*Exercise description*
Write the listing out again word for word, skipping each picture.

*Material for the task*
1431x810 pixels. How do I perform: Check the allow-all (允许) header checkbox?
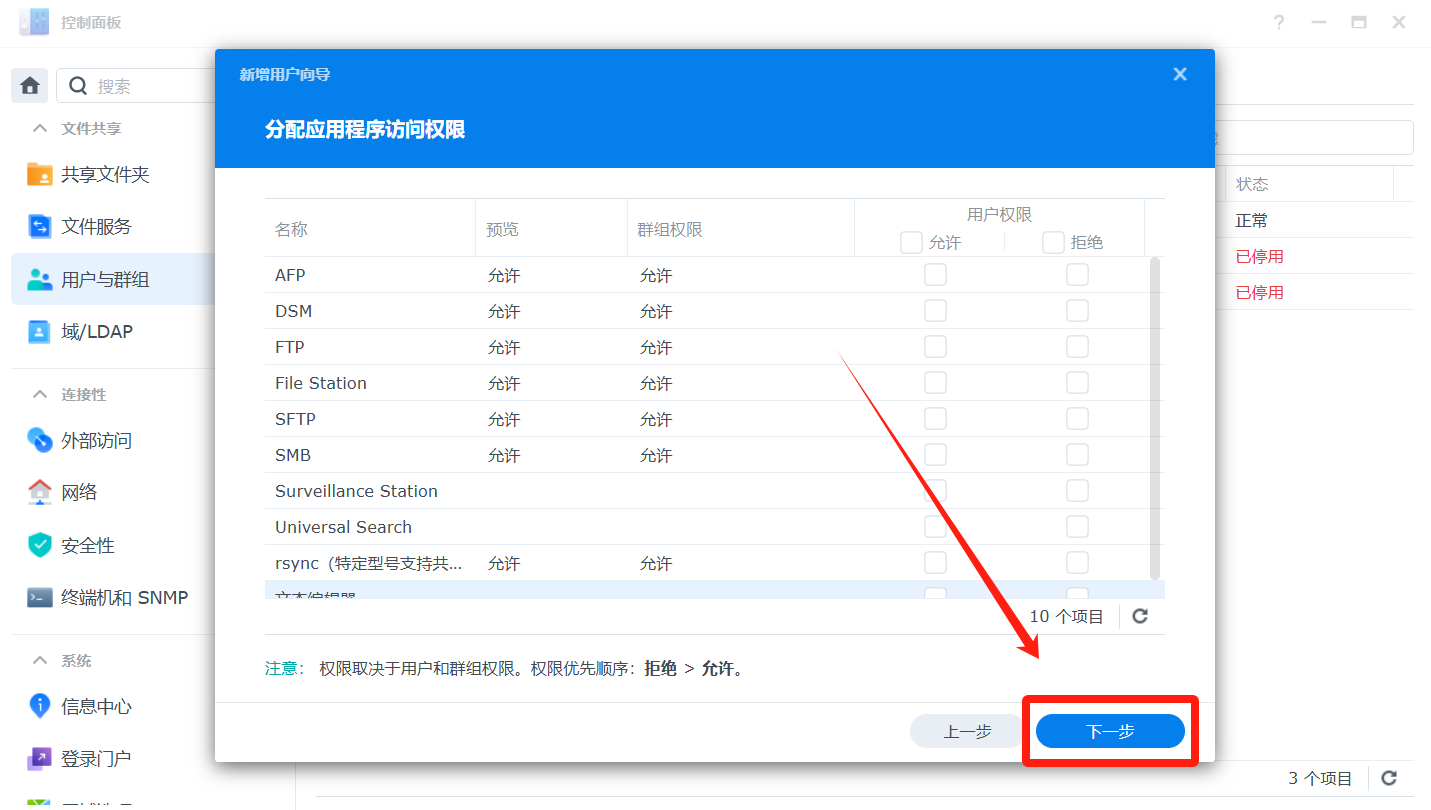911,242
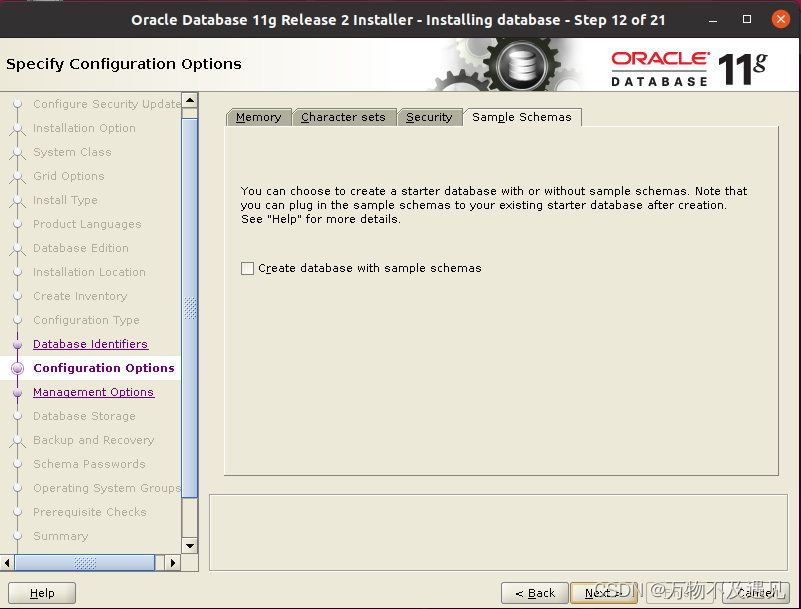This screenshot has width=801, height=609.
Task: Select the Security tab
Action: click(429, 117)
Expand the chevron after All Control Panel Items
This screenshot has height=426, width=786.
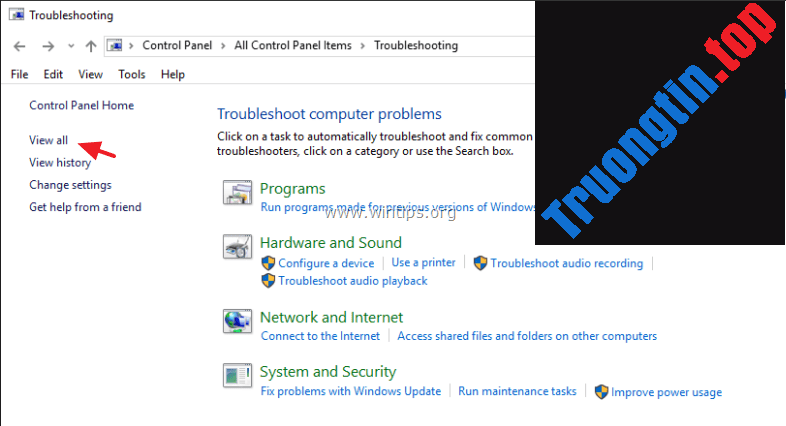pyautogui.click(x=364, y=46)
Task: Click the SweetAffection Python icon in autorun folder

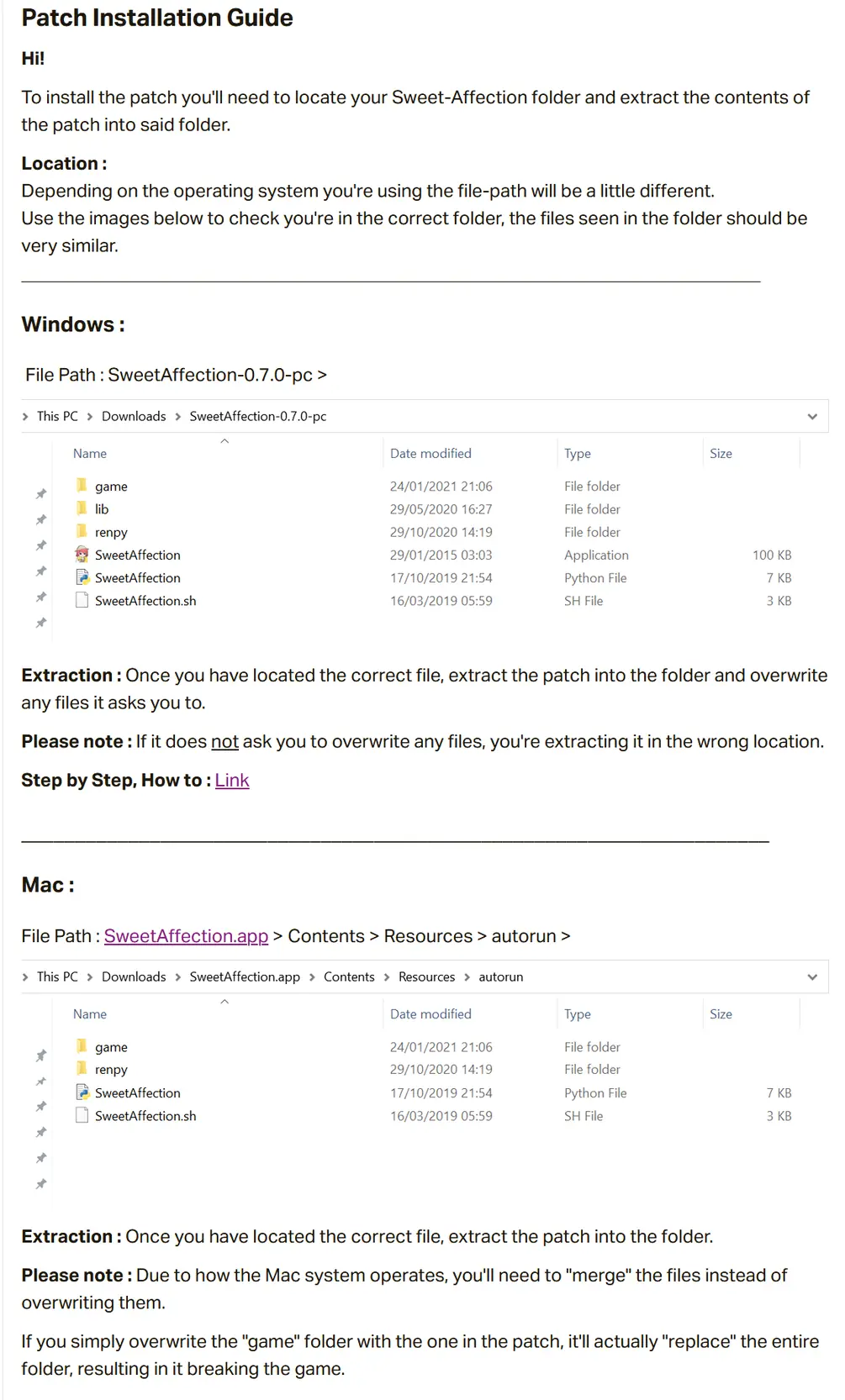Action: (x=82, y=1092)
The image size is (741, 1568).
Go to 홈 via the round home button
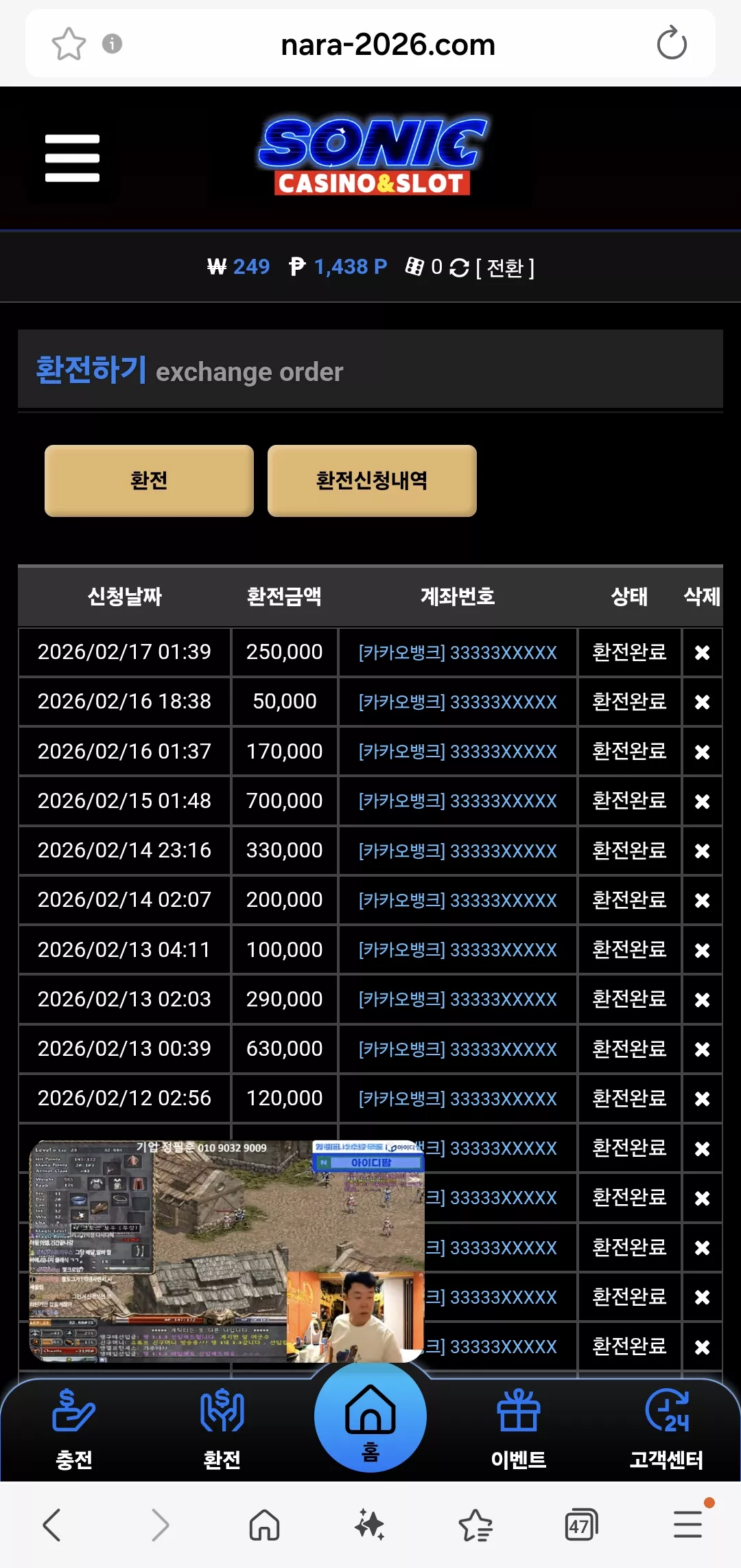click(x=370, y=1417)
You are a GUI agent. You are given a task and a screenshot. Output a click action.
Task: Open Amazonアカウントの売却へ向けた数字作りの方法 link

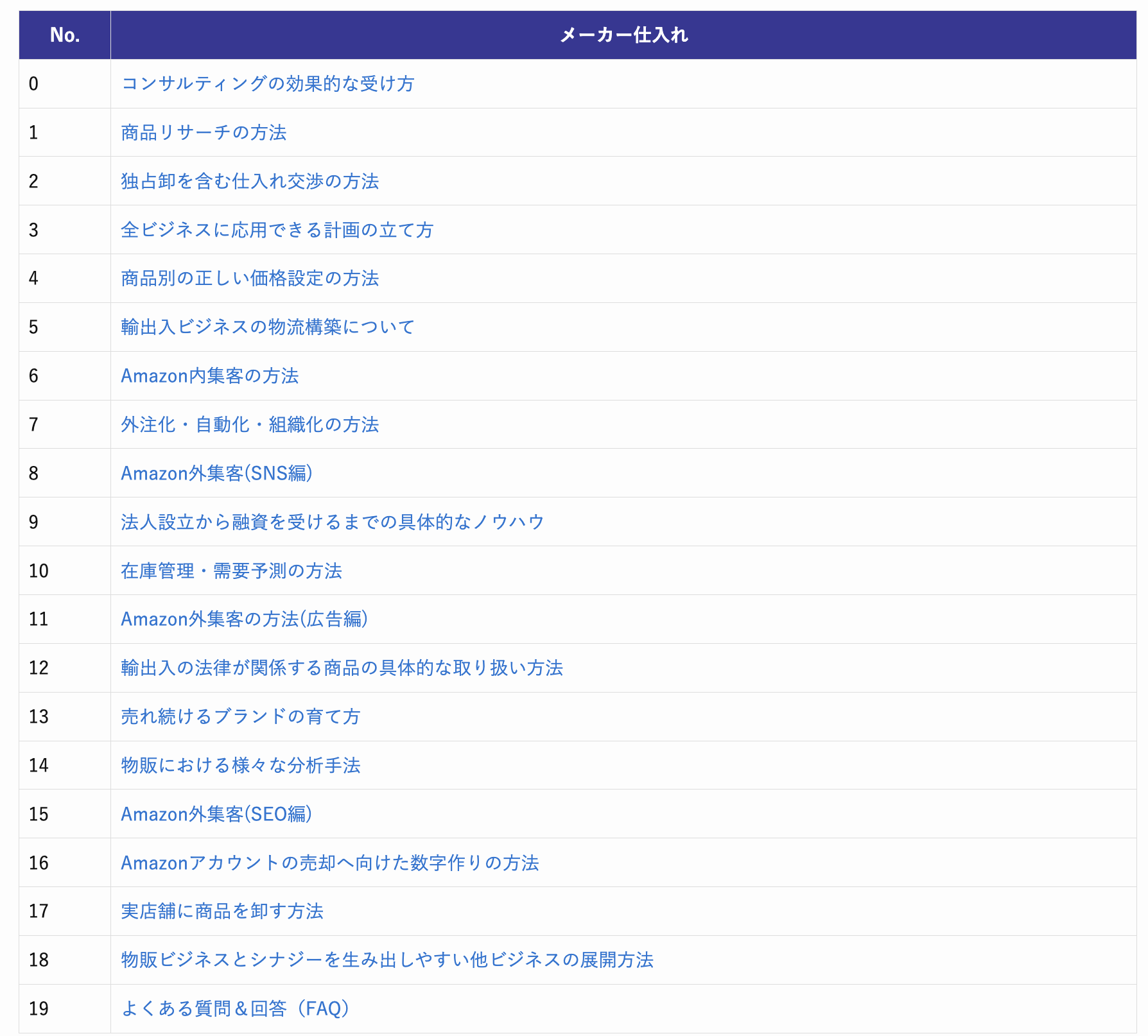(x=330, y=863)
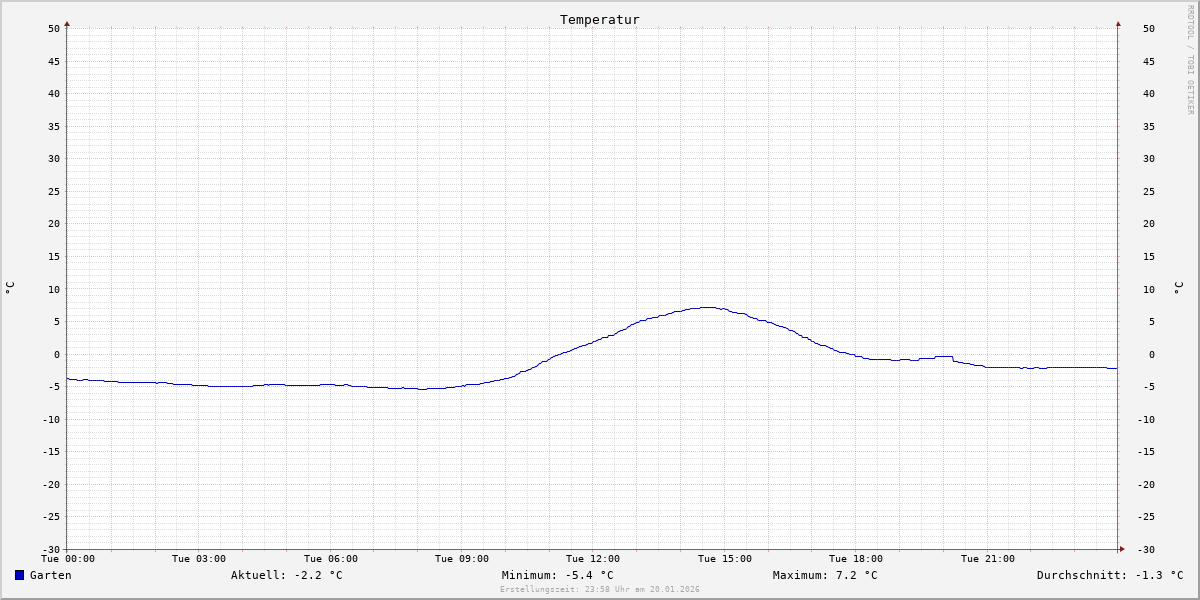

*Result of the task*
1431x810 pixels. How do I perform: Check the allow-all (允许) header checkbox?
911,242
This screenshot has width=801, height=609.
Task: Select the Security tab
Action: click(429, 117)
Expand the chevron after All Control Panel Items
This screenshot has height=426, width=786.
pyautogui.click(x=364, y=46)
Task: Click the SweetAffection Python icon in autorun folder

Action: (x=82, y=1092)
The image size is (741, 1568).
Go to 홈 via the round home button
click(x=370, y=1417)
You are a GUI agent. You are given a task and a screenshot. Output a click action.
Task: Open Amazonアカウントの売却へ向けた数字作りの方法 link

(x=330, y=863)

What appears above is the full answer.